While hiking in the Olympic National Park near the Heart O’ the Hills on “Switchback Trail,” which leads to the Lake Angeles Trail & the Klahhane Ridge & overlooks Port Angeles & British Columbia at the top, I noticed something on the way down. I noticed that my thoughts, when not diverted by throbbing thighs, were toward one thing – a dorsal-finned mountain, & then on the switchback, my thoughts turned toward another thing – two blackbirds flying, who at certain angles reflected white or red – & as I kept going down my thoughts went back & forth between the fin & the birds depending on the direction I was facing on “The Switchback Trail.”
The assignment is to write a poem which follows the movement of a switchback trail.
Write a poem that starts in one direction & then turns in another. That is, start off in direction A, for instance, & then change to direction B, & then to direction A & back to direction B & on & on. But only two thoughts can be had. Two thoughts that share no associations.
You could combine two unsuccessful poems for this assignment.

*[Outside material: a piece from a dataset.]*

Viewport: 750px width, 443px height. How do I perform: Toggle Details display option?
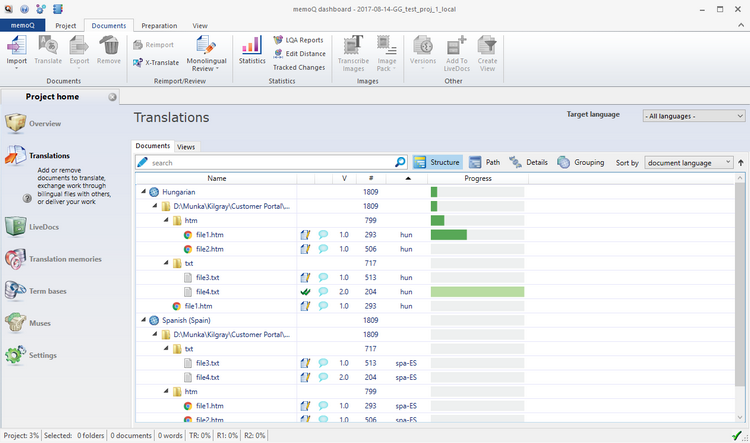point(528,162)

Here’s the form: I imagine each direction, switchback, should be a stanza long (as a line would be too abrupt). I imagine each stanza should be about the same length, but of course, variances will be had based on thoughts & because the switchback trail had switchbacks that tended to be of similar length but at times also varied in length. The length between two adjacent stanzas, however, should be of similar lengths (for instance, one stanza could be five lines & the next stanza six lines & the next five & the next four). In addition, the length of stanza one could be completely different than the last stanza if enough subtle movements are achieved. For example, stanza one could be three lines, but by the time the last stanza is reached & some clever writing is had, the last stanza could be ten lines.
Ok. I hope you get the idea.
Also, if your two thoughts come to a conclusion, if associations are finally achieved between the two disparate thoughts, then great. If not, then you had a helluva hike!

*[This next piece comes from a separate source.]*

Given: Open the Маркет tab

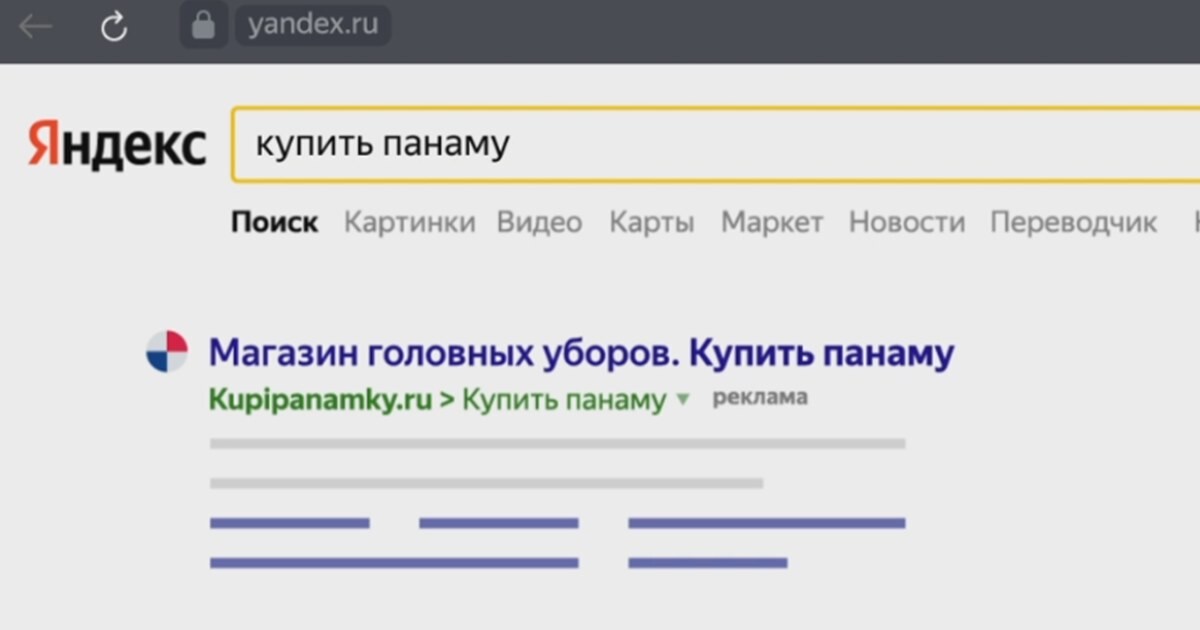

a: The Cigarette Cough of the Just Poet; or Joseph K Writes a Poem; or the HEAD, by way of the EAR, to the SYLLABLE / the HEART, by way of the DRAG, to the LINE (with apologies to Charles Olson); or Smoke ‘Em If You Got ‘Em
I was thinking about Creeley (who according to Olson in the essay (“Projective Verse,” which contains “the HEAD, by way of the EAR, to the SYLLABLE / the HEART, by way of the BREATH, to the LINE”) said, “FORM IS NEVER MORE THAN AN EXTENSION OF CONTENT”).
As I was saying, I was thinking about Creeley. I was thinking about his poems – their pace. I was remembering that back in ’93/’94 I was reading Creeley & smoking cigarettes. I was remembering that I would take a drag of a cigarette & read a poem & then exhale. I was remembering what I was thinking while reading Creeley: “Creeley must have been a smoker. That his poems, the length of the poem, coincide with the drag of a cigarette.”

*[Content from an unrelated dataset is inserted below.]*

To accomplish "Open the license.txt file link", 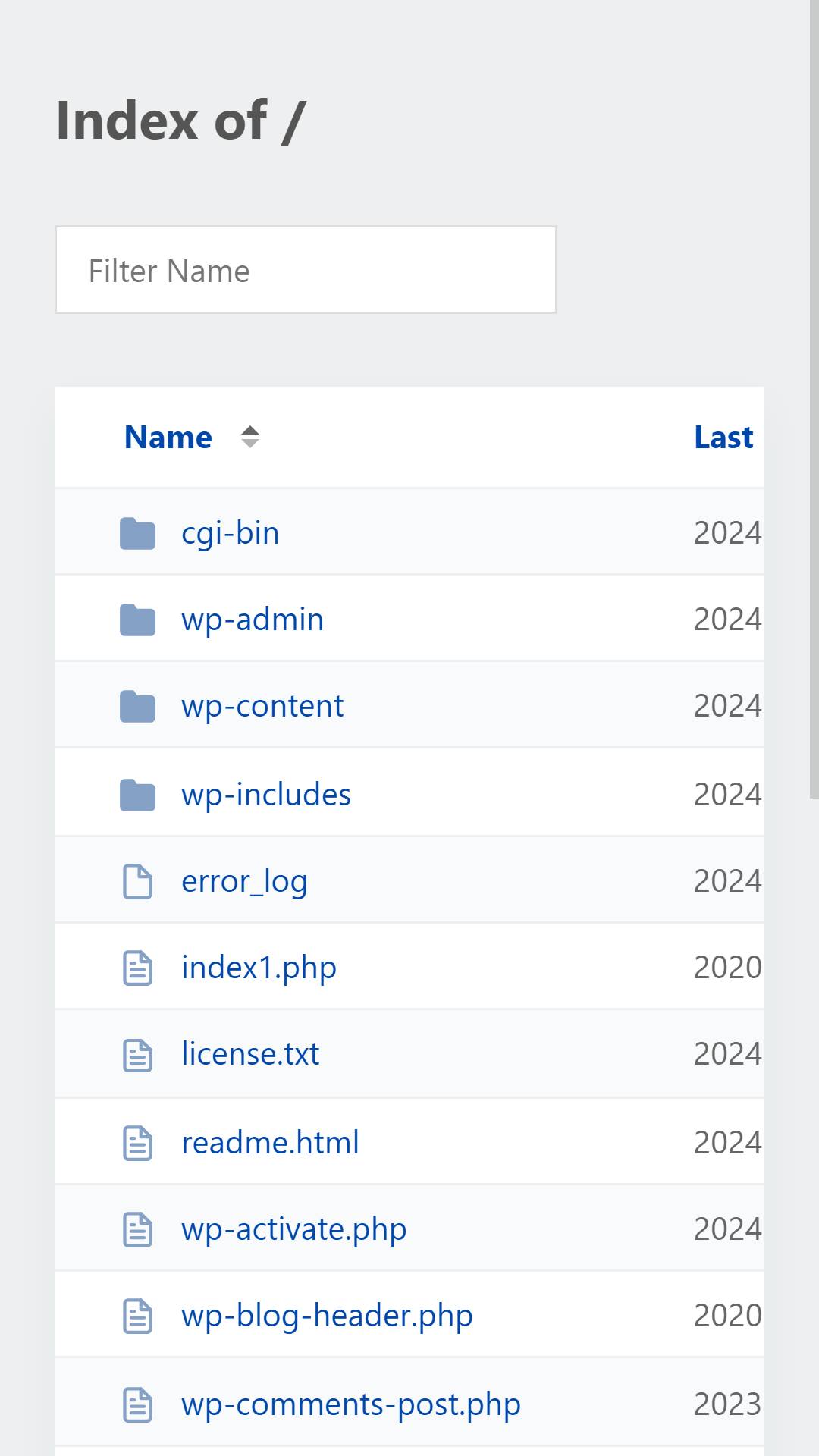I will (250, 1054).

Thus, this assignment. Write a poem that lasts the length of a drag of a cigarette. A poem that commences after the inhale & ends with the exhale.
And then write a series of poems that can be read to one cigarette. I don’t even know how many drags that is. Five, ten, twelve, twenty? Wait. . . . puff . . . puff . . . puff . . . puff . . . puff . . . puff . . . puff . . . puff . . . puff . . . puff . . . puff . . . puff . . . pufff. Ok. I get thirteen. Hm. So now you got to work the moon into the series, too. Thirteen moon phases in a year, right?
b: Unanswerable Questions; or What’s at the Edge of the Universe?; or What’s the Last Digit of Pi?; or How Does Venus de Milo Hitchhike?; or . . .
After writing that, I couldn’t help but think of a lollipop commercial from the late 70s. So, now you gotta write a poem that lasts as long as a Tootsie Pop “How many lick does it take to get to the center of a Tootsie Pop” will be theme to that poem. Work an owl into the poem, too.